How does ChatGPT work? | Zapier

How does ChatGPT work? | Zapier

ChatGPT has been a household name for less than two years, so it’s no surprise that lots of people are still unsure how it works. If I didn’t have to write about it so much, I probably would be too. So let’s dial things back: to understand how ChatGPT works, we need to start by talking about the underlying language engine that powers it.

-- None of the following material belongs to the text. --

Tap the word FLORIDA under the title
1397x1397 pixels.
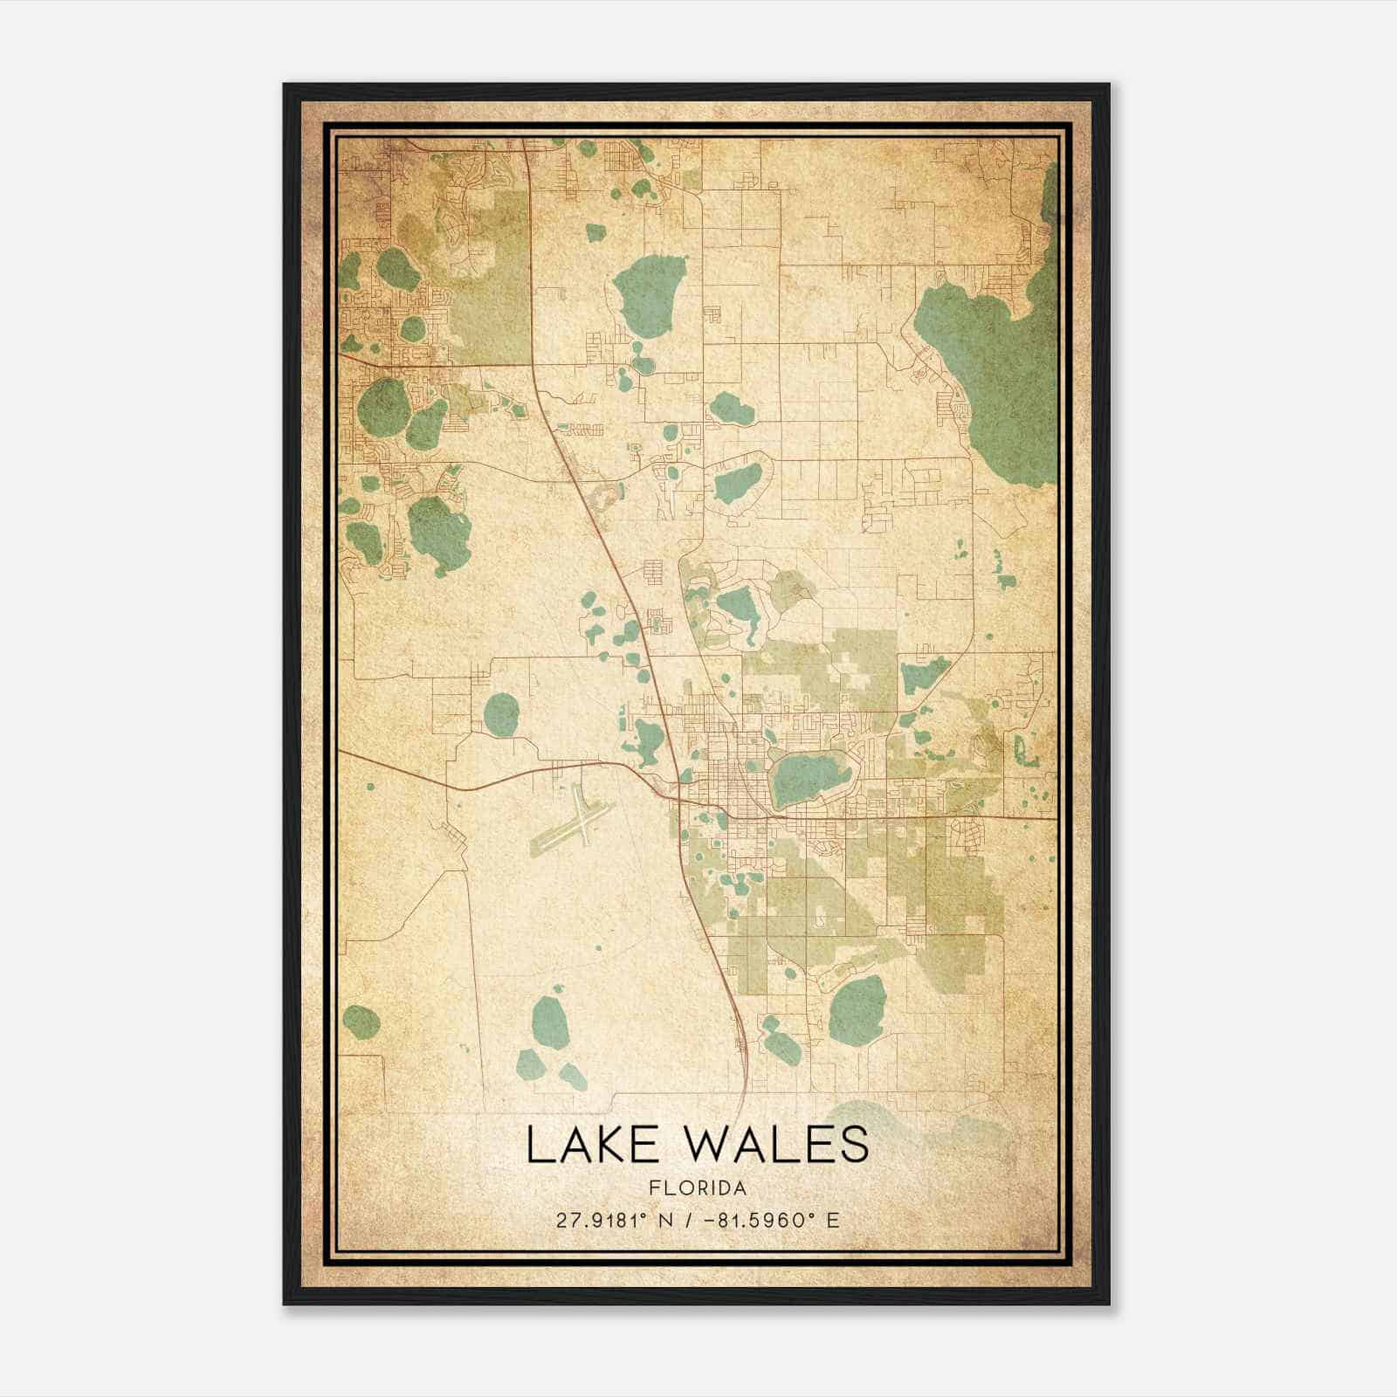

The GPT in ChatGPT is mostly three related algorithms: GPT-3.5 Turbo, GPT-4 Turbo, and GPT-4o. The GPT bit stands for Generative Pre-trained Transformer, and the number is just the version of the algorithm. GPT-4o is a little different because it’s multimodal, which means it can work with text, images, and audio—but we’ll get to that a little later.

The GPT models were developed by OpenAI (the company behind ChatGPT and the image generator DALL·E 3), but they power everything from Bing’s AI features to writing tools like Jasper and Copy.ai. In fact, many of the AI text generators available at the moment use GPT models, as well as similar models from other companies—though they tend to keep quiet when they use each one.

ChatGPT brought GPT into the limelight because it made the process of interacting with an AI text generator simple and—most importantly—free to everyone. Plus, it’s a chatbot, and people have loved a good chatbot since SmarterChild.

While GPT is the most prominent large language model (LLM) right now, there are now plenty of others. Google has its Gemini models and chatbot; Anthropic has Claude; Meta has Llama 3, which powers its Meta AI chatbot. And that’s before you dive into the models aimed at large companies, like Writer’s Palmyra LLMs, or open models like Mixtral 8x22B. Still, at least for now, OpenAI’s offerings are still the most powerful widely available and the de facto industry standard.

So the answer to “how does ChatGPT work?” is basically: GPT-3.5, GPT-4, and GPT-4o. But let’s dig a little deeper.

Table of contents:

What is ChatGPT?

ChatGPT is an app built by OpenAI. Using the GPT AI models, it can answer your questions, write copy, generate images, draft emails, hold a conversation, brainstorm ideas, explain code in different programming languages, translate natural language to code, and more—or at least try to—all based on the natural language prompts you feed it. It’s a chatbot, but a really, really good one.

The latest version of ChatGPT is also multimodal, at least if you use the GPT-4o model. In addition to text prompts, it can respond to images and audio. This opens up a wide range of real-world uses, like translating a conversation in real time or helping you identify a restaurant dish from a photo. 

Since it launched at the end of 2022, ChatGPT has gotten a lot more powerful and useful. It can search the web to find answers to your prompts, interact with other apps through custom GPTs (what OpenAI calls its extension framework), and create images using the DALL·E 3 image model.

Of course, ChatGPT is also a way for OpenAI to get a lot of real-world data on how its models perform from actual users and serves as a fancy demo for the power of GPT, which could otherwise feel a little fuzzy unless you were deep into machine learning.

Right now, ChatGPT offers three GPT models. GPT-3.5 is less powerful but available to everyone for free. The more advanced GPT-4 is limited to ChatGPT Plus subscribers, and they only get a limited number of questions every day. GPT-4o is available to everyone, though ChatGPT Plus subscribers get five times as many prompts per day.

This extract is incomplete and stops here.